» PROBLEM DETAILS
An exact copy of the records is required, minus the pictures they hold.

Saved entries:

------------------------------------

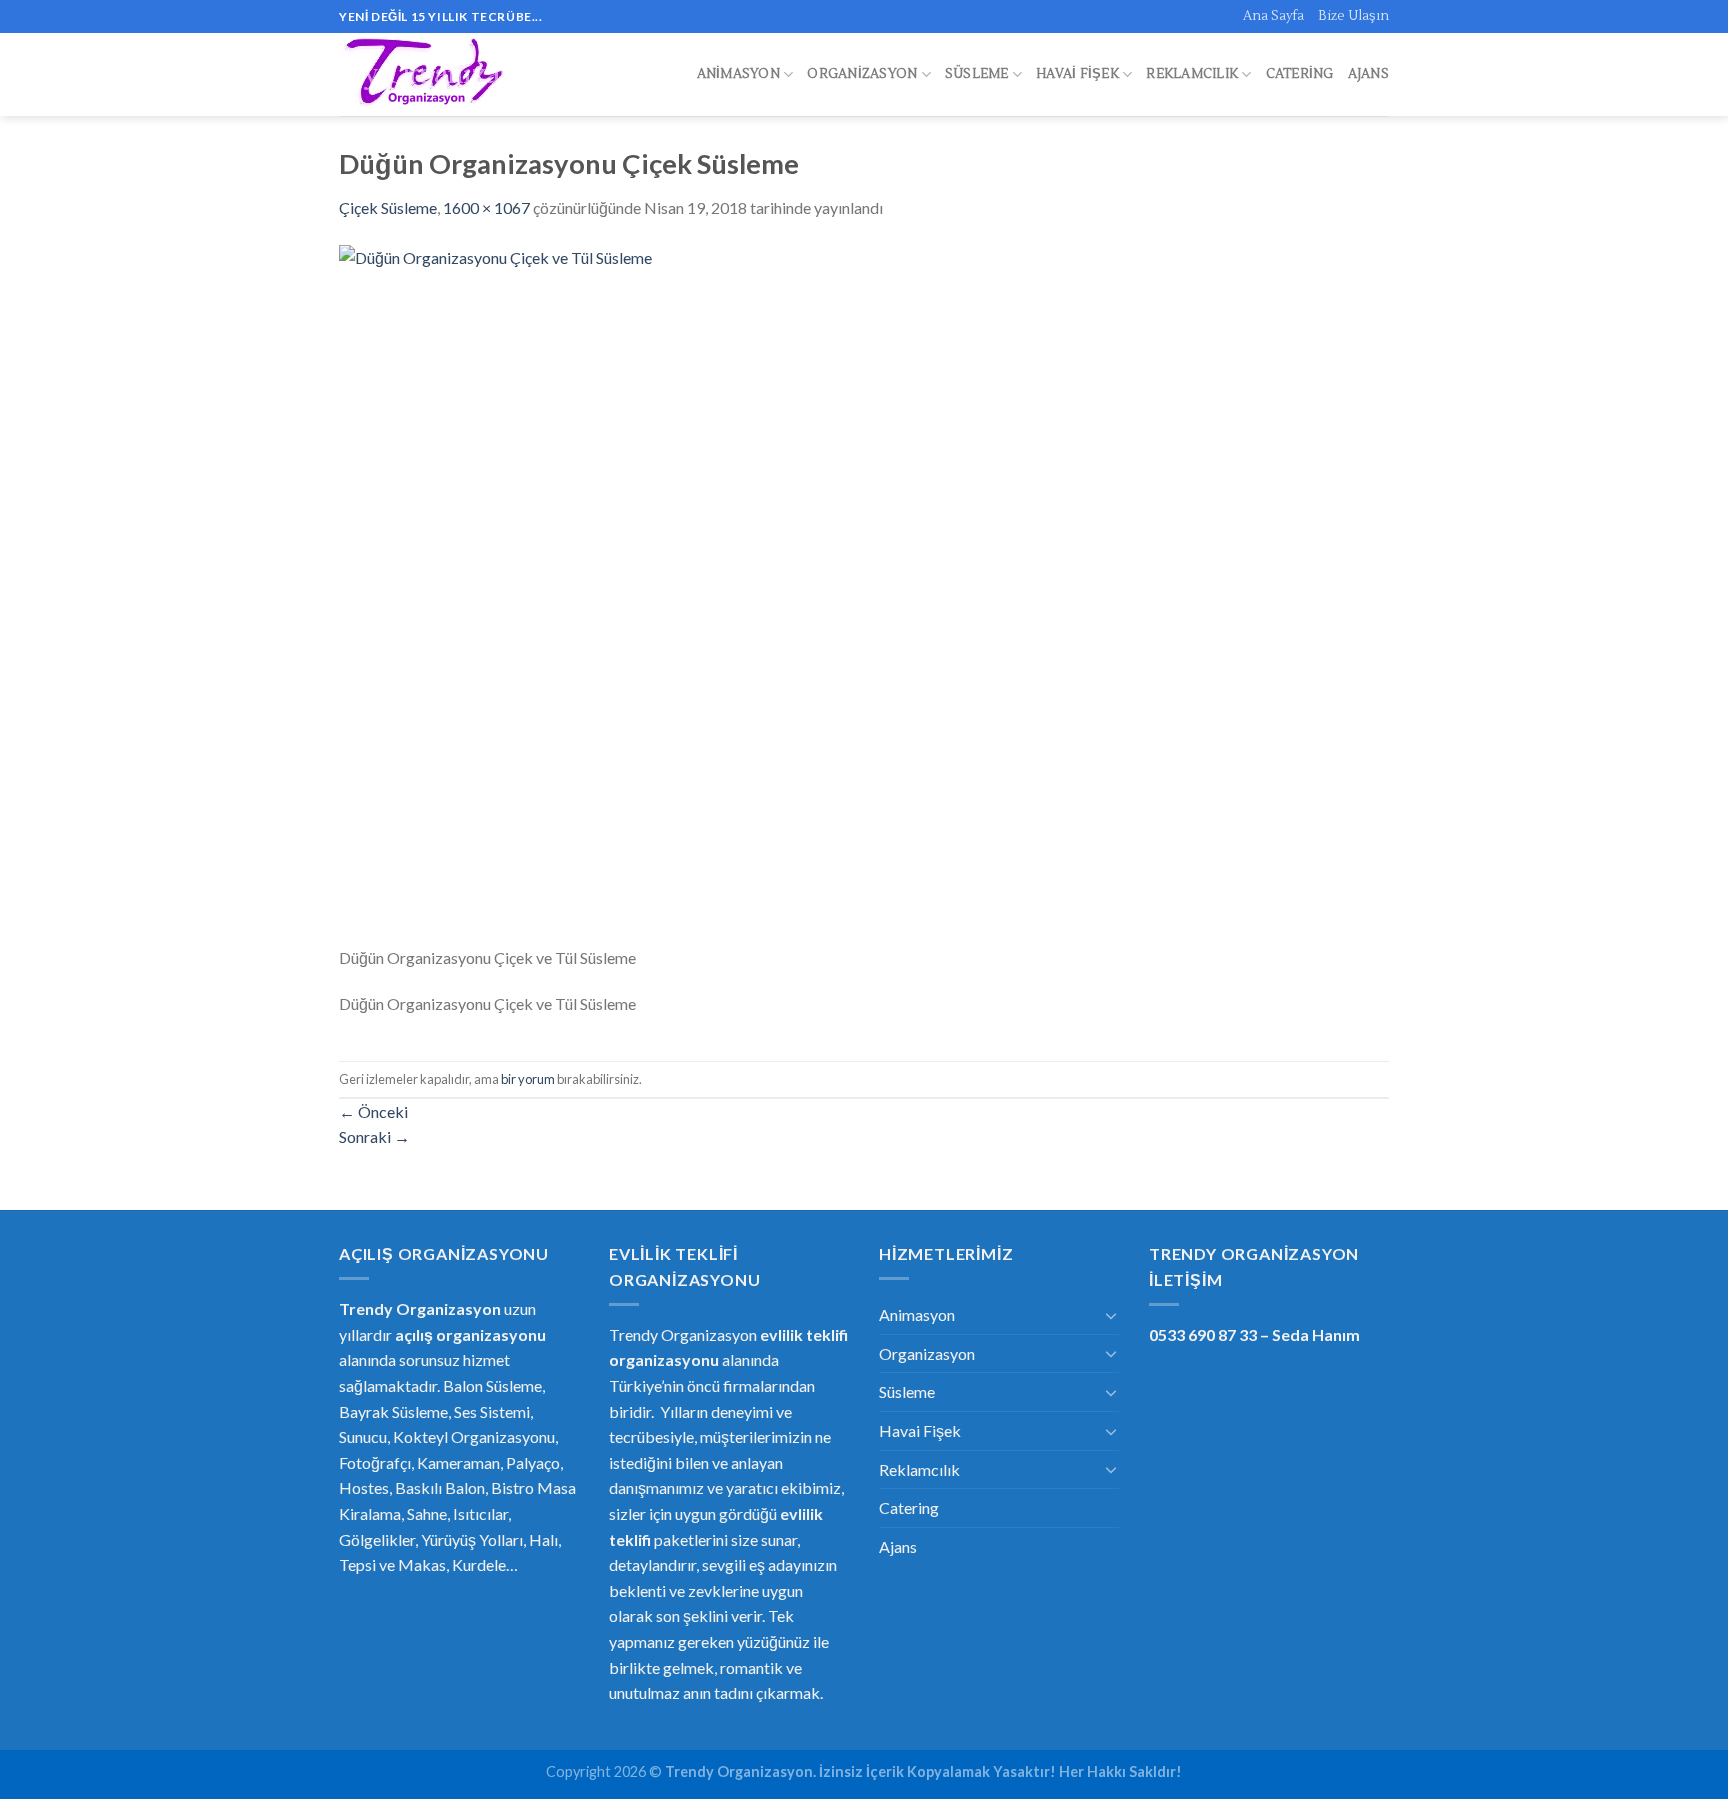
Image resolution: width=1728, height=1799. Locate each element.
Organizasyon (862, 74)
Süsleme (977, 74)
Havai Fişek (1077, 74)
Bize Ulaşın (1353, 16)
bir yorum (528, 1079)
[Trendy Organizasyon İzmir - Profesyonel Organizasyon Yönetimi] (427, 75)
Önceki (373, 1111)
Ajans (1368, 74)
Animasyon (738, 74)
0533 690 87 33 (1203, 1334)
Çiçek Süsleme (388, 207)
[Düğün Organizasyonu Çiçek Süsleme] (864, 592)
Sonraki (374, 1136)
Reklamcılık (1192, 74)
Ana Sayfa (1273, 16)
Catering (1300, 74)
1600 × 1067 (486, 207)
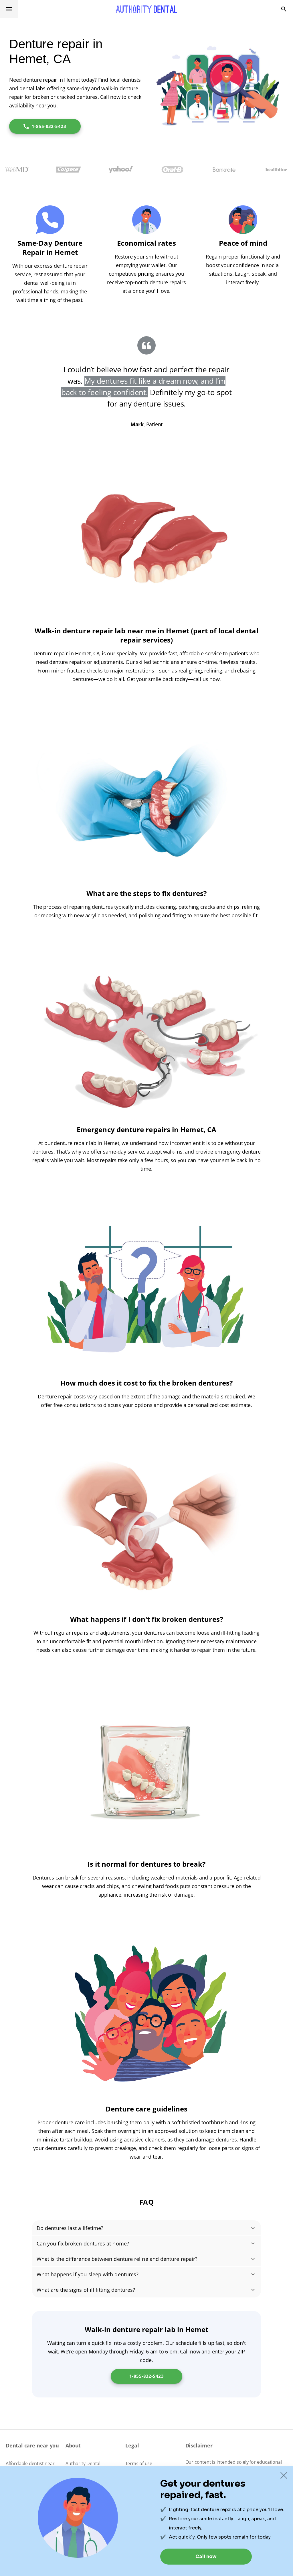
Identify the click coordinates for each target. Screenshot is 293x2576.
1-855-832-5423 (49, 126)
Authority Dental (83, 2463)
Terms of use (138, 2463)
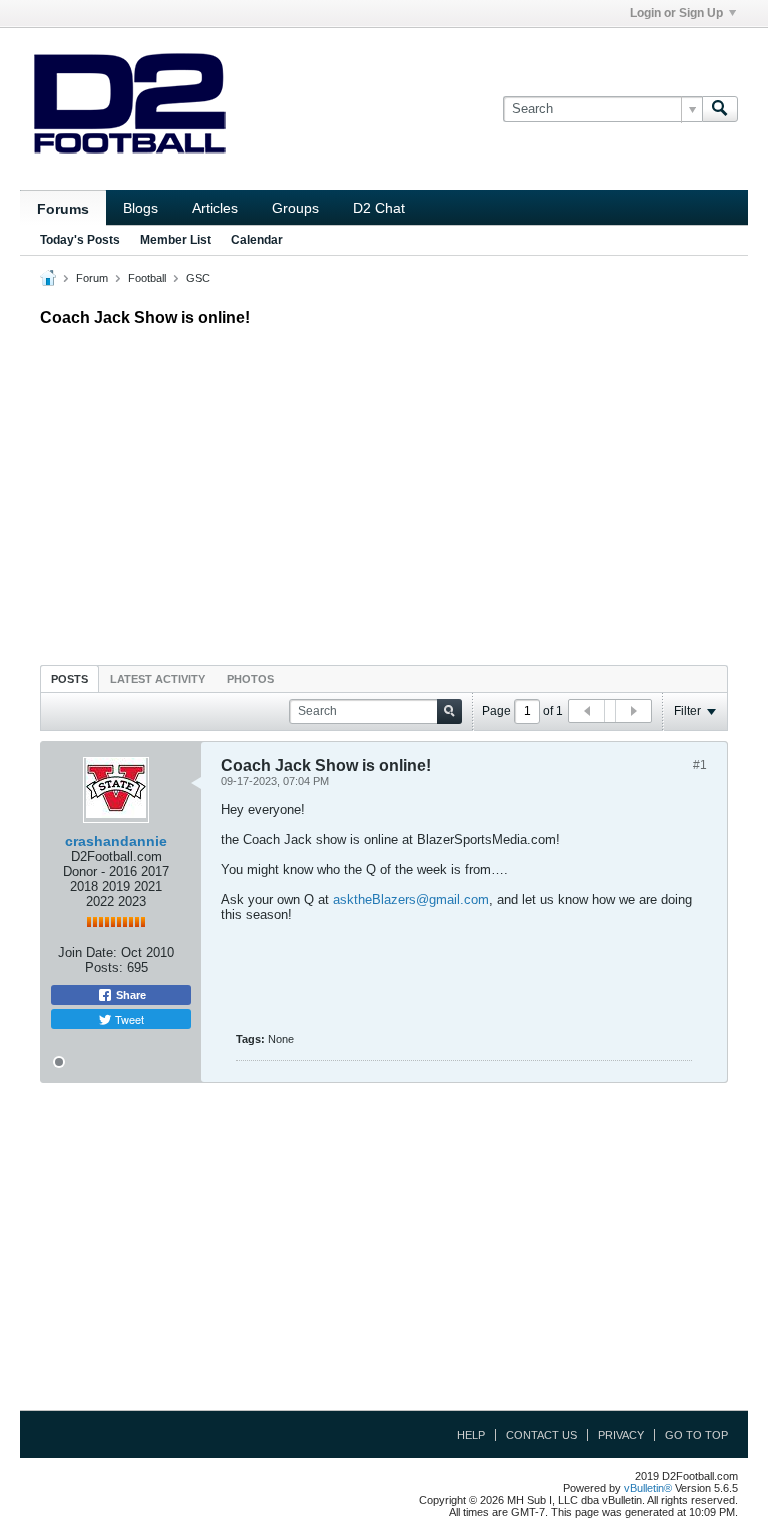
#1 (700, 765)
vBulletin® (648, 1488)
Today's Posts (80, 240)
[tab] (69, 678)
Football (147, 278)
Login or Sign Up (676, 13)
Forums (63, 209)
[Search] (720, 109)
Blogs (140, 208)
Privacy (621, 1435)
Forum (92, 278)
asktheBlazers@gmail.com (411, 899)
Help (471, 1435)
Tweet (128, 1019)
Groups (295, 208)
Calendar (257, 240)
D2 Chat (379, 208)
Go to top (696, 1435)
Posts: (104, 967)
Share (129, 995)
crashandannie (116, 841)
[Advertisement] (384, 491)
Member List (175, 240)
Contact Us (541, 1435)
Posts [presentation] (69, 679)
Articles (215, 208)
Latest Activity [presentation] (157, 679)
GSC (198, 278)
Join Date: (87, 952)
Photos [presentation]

------------------------------------

» SOLUTION TO THE EXERCISE
Image resolution: width=1728, height=1799. Locate each element.
Organizasyon (862, 74)
Süsleme (977, 74)
Havai Fişek (1077, 74)
Bize Ulaşın (1353, 16)
bir yorum (528, 1079)
[Trendy Organizasyon İzmir - Profesyonel Organizasyon Yönetimi] (427, 75)
Önceki (373, 1111)
Ajans (1368, 74)
Animasyon (738, 74)
0533 690 87 33 (1203, 1334)
Çiçek Süsleme (388, 207)
[Düğün Organizasyonu Çiçek Süsleme] (864, 592)
Sonraki (374, 1136)
Reklamcılık (1192, 74)
Ana Sayfa (1273, 16)
Catering (1300, 74)
1600 × 1067 (486, 207)
Identify the click coordinates for each target. Screenshot is 293x2576.
1-855-832-5423 (49, 126)
Authority Dental (83, 2463)
Terms of use (138, 2463)
#1 (700, 765)
vBulletin® (648, 1488)
Today's Posts (80, 240)
[tab] (69, 678)
Football (147, 278)
Login or Sign Up (676, 13)
Forums (63, 209)
[Search] (720, 109)
Blogs (140, 208)
Privacy (621, 1435)
Forum (92, 278)
asktheBlazers@gmail.com (411, 899)
Help (471, 1435)
Tweet (128, 1019)
Groups (295, 208)
Calendar (257, 240)
D2 Chat (379, 208)
Go to top (696, 1435)
Posts: (104, 967)
Share (129, 995)
crashandannie (116, 841)
[Advertisement] (384, 491)
Member List (175, 240)
Contact Us (541, 1435)
Posts [presentation] (69, 679)
Articles (215, 208)
Latest Activity [presentation] (157, 679)
GSC (198, 278)
Join Date: (87, 952)
Photos [presentation]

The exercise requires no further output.